If this is a bug that doesn't actually affect older versions, because
the return value wasn't used for anything that mattered, then there's no
need to backport it.

> > I thought about asking for a test but this seems really challenging to
> > test.  Distributed systems are hard.
> > 
> > I've stared at this and thought about it and it seems correct.  Here's
> > my ack:
> > Acked-by: Ben Pfaff <blp@ovn.org>
> > 
> > I have tiny comments on the code itself.  One is that any_req_cond is
> > only used in one branch of the 'if', so it could be calculated just on
> > that branch.  The other is that any_req_cond is a bool so that
> > the !! in !!any_req_cond can be removed.
> 
> Ah, I was under the (wrong) impression that there's no guarantee in the
> standard about bool having only 0 and 1 as possible values.  I'll send a
> v2 taking care of your comments.

C99 introduced bool as a 1-bit type.  Compilers only slowly updated to
add support for that, so for a long time C programmers use conditional
compilation with a fallback to a typedef to a character type, which
obviously does have more than 0 and 1 as possible values.  All the
compilers that OVS/OVN care about do support bool as a 1-bit type now,
so it's no longer anything to worry about.  We should update
coding-style.rst to reflect this; it still has the following:

    - ``bool`` and ``<stdbool.h>``, but don't assume that ``bool`` or
      ``_Bool`` can only take on the values ``0`` or ``1``, because this
      behavior can't be simulated on C89 compilers.

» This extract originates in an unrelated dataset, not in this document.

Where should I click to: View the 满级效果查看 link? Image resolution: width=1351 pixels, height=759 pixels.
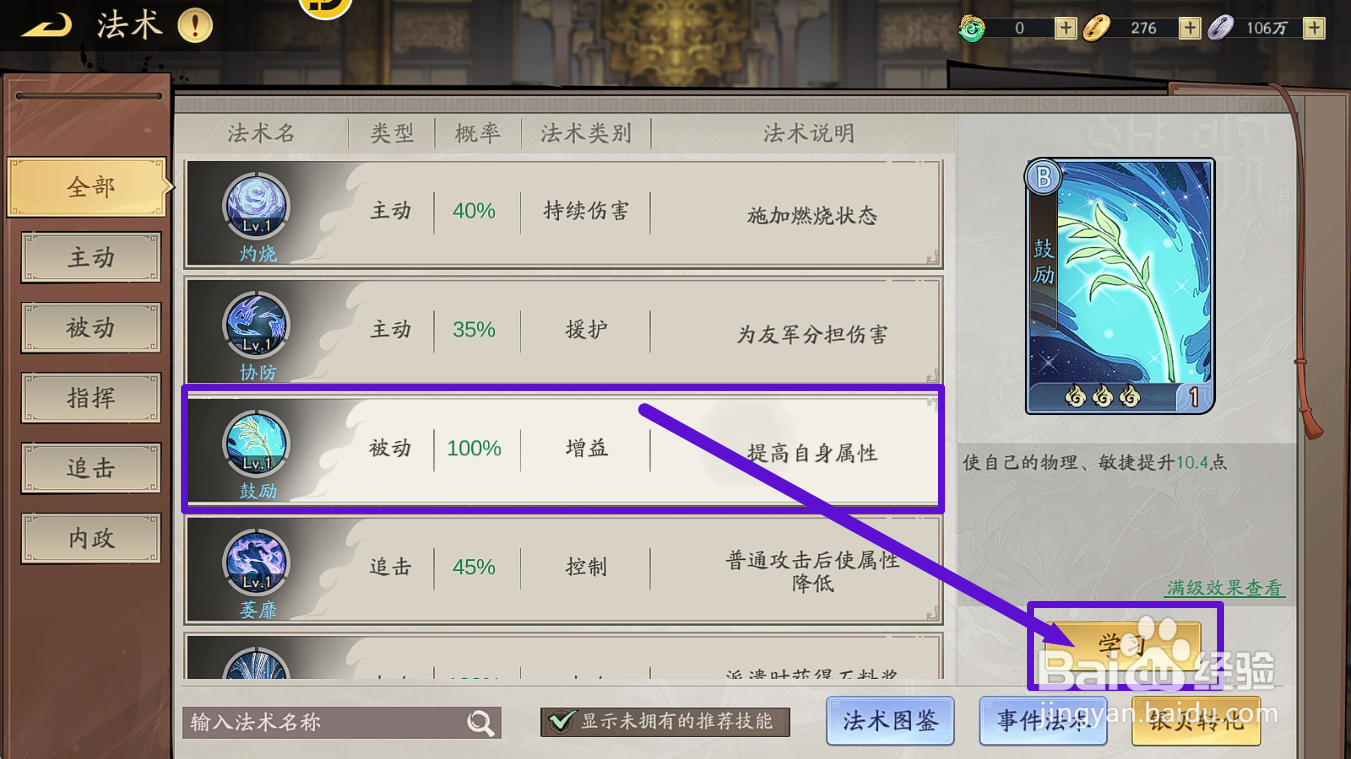pos(1225,588)
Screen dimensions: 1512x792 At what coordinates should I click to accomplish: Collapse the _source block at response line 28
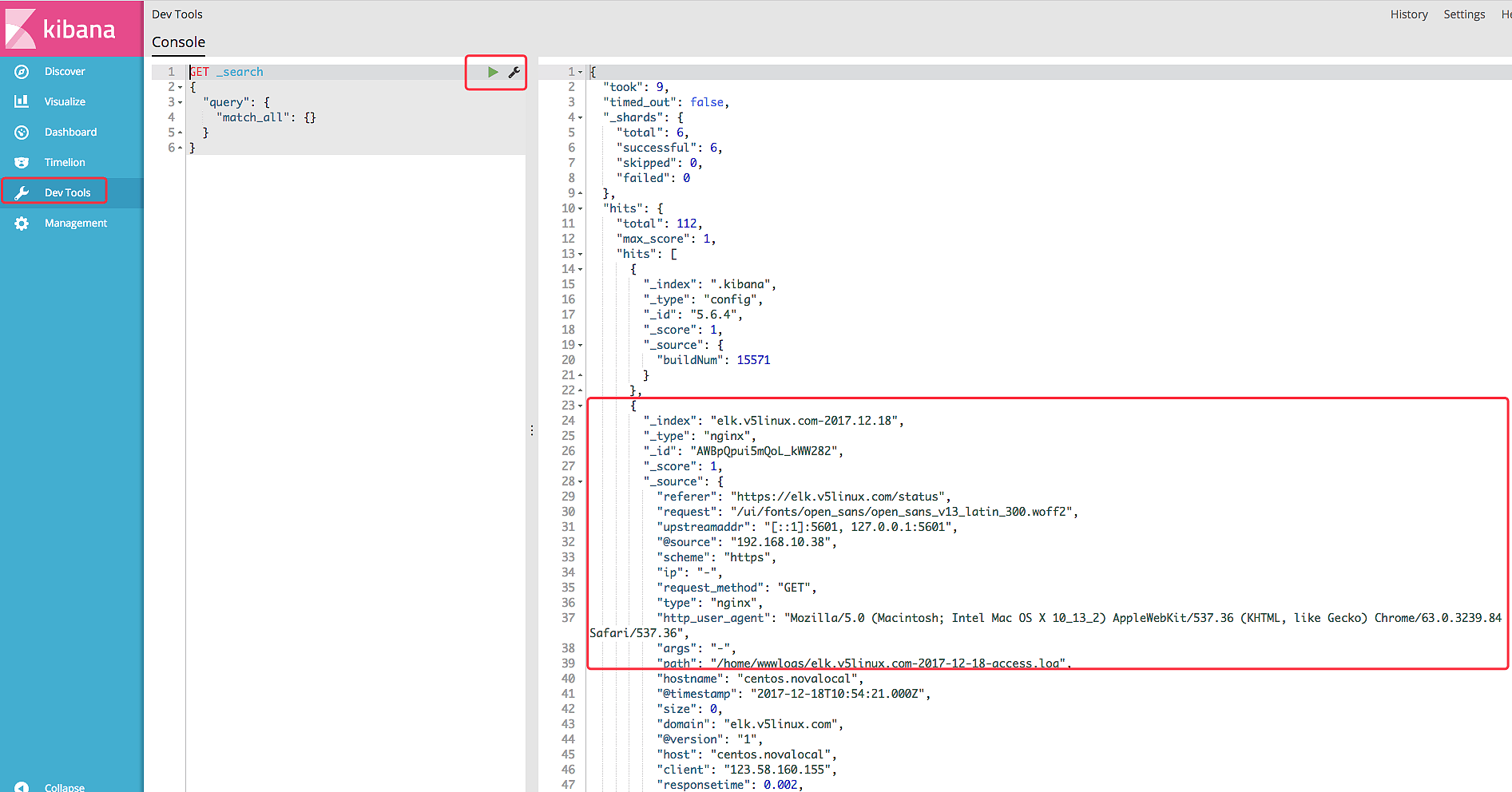[x=581, y=482]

      Also, don't assume that a conversion to ``bool`` or ``_Bool``
      follows C99 semantics, i.e. use ``(bool) (some_value != 0)``
      rather than ``(bool) some_value``. The latter might produce
      unexpected results on non-C99 environments. For example, if
      ``bool`` is implemented as a typedef of char and ``some_value =
      0x10000000``.

However, in this case, the variable in question is only assigned true or
false, which are always defined as 1 or 0, so it works correctly even if
it has more than 1 bit.

Boy, that's a lot of fuss for being able to remove !!, maybe I should
have stayed quiet :-)
Dumitru Ceara May 7, 2021, 7:13 p.m. UTC | #4
On 5/7/21 9:09 PM, Ben Pfaff wrote:
> On Fri, May 07, 2021 at 09:01:01PM +0200, Dumitru Ceara wrote:
>> On 5/7/21 7:55 PM, Ben Pfaff wrote:
>>> It's not very often that we get a bug fix for a 4 1/2 year old patch.  I
>>> hope you're willing to backport.
>>
>> Sure, no problem.  I can send backports for all relevant branches once
>> this is accepted.
>>
>> I think it wasn't really spotted before because there aren't so many
>> users of the IDL/CS modules that use the return value of
>> ovsdb_idl_set_condition()/ovsdb_cs_set_condition().
>>
>> OVN started doing that since be4b7719dc0d ("ovsdb-idlc: Return expected
>> sequence number while setting conditions.") and 58e5d32b011b
>> ("ovn-controller: Fix nb_cfg update with monitor_cond_change in flight.").
> 
> Oh, I see.
> 
> If this is a bug that doesn't actually affect older versions, because
> the return value wasn't used for anything that mattered, then there's no
> need to backport it.

We're discussing whether OVN stable branches should be using OVS
submodules pointing to OVS stable branches so I think it still makes
sense to backport to the LTS and supported stable branches.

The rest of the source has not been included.